[EXERCISE OBJECTIVE]: Search the material below for the string "profile" and copy each line where it appears.
(MATERIAL TO PROCESS Opens)
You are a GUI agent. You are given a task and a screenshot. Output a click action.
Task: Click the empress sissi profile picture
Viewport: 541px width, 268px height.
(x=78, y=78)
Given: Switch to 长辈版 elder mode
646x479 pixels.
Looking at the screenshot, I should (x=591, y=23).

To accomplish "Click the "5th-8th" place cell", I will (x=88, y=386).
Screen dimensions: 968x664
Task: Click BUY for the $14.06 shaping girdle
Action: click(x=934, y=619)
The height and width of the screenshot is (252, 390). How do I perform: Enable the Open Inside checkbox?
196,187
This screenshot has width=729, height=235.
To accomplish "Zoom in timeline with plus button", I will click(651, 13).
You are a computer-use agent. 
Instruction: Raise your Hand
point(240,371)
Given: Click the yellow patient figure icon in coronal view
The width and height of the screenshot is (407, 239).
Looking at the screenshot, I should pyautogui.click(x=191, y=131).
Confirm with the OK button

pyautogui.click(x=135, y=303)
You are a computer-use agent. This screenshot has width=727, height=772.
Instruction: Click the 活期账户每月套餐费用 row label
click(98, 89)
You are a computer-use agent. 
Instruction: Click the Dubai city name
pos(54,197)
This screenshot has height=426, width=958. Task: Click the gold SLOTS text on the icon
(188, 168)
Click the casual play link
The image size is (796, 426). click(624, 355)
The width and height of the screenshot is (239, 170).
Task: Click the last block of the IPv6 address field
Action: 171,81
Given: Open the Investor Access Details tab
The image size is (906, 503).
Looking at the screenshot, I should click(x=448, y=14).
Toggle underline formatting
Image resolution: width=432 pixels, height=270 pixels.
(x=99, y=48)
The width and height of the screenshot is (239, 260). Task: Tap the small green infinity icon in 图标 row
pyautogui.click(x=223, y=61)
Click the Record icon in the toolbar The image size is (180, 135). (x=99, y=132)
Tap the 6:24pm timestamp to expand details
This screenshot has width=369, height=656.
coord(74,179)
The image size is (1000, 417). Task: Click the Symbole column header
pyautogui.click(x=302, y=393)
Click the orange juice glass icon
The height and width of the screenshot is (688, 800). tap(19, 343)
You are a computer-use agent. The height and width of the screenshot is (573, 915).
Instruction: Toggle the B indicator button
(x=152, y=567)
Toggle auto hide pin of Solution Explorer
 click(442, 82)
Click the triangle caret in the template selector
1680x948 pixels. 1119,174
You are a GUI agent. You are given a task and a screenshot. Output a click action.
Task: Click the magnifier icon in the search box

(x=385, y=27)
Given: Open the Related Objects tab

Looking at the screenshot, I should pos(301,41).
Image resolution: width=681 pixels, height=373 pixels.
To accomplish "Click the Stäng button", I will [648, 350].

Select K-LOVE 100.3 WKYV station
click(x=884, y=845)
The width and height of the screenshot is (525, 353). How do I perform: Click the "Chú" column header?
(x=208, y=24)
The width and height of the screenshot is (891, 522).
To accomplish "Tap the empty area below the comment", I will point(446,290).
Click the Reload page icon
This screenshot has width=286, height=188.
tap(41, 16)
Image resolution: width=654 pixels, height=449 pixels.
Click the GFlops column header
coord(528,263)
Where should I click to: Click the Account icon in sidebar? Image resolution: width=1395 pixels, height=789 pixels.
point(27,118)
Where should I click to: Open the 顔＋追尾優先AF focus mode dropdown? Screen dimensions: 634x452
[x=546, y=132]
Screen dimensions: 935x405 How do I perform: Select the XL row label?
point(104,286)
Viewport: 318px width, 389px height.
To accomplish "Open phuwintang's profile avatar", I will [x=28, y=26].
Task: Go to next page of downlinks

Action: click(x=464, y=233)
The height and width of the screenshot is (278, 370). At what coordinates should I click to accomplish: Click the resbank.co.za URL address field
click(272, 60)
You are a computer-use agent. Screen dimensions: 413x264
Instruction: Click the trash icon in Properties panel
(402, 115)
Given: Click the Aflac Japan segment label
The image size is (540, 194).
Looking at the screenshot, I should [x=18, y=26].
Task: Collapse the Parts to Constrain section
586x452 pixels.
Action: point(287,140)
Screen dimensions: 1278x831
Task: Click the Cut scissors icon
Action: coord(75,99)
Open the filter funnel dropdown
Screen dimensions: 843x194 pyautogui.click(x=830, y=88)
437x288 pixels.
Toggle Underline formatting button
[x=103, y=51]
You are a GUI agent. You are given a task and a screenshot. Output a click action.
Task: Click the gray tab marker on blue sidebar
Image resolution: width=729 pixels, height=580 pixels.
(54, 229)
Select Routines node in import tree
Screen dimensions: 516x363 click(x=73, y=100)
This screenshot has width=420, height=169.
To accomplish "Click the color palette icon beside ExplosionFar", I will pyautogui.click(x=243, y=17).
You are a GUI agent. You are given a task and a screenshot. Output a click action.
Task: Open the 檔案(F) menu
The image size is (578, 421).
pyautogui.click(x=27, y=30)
(MATERIAL TO PROCESS Closes)
[ANSWER SPACE]:
Task: Click the empress sissi profile picture
To accomplish "Open phuwintang's profile avatar", I will [x=28, y=26].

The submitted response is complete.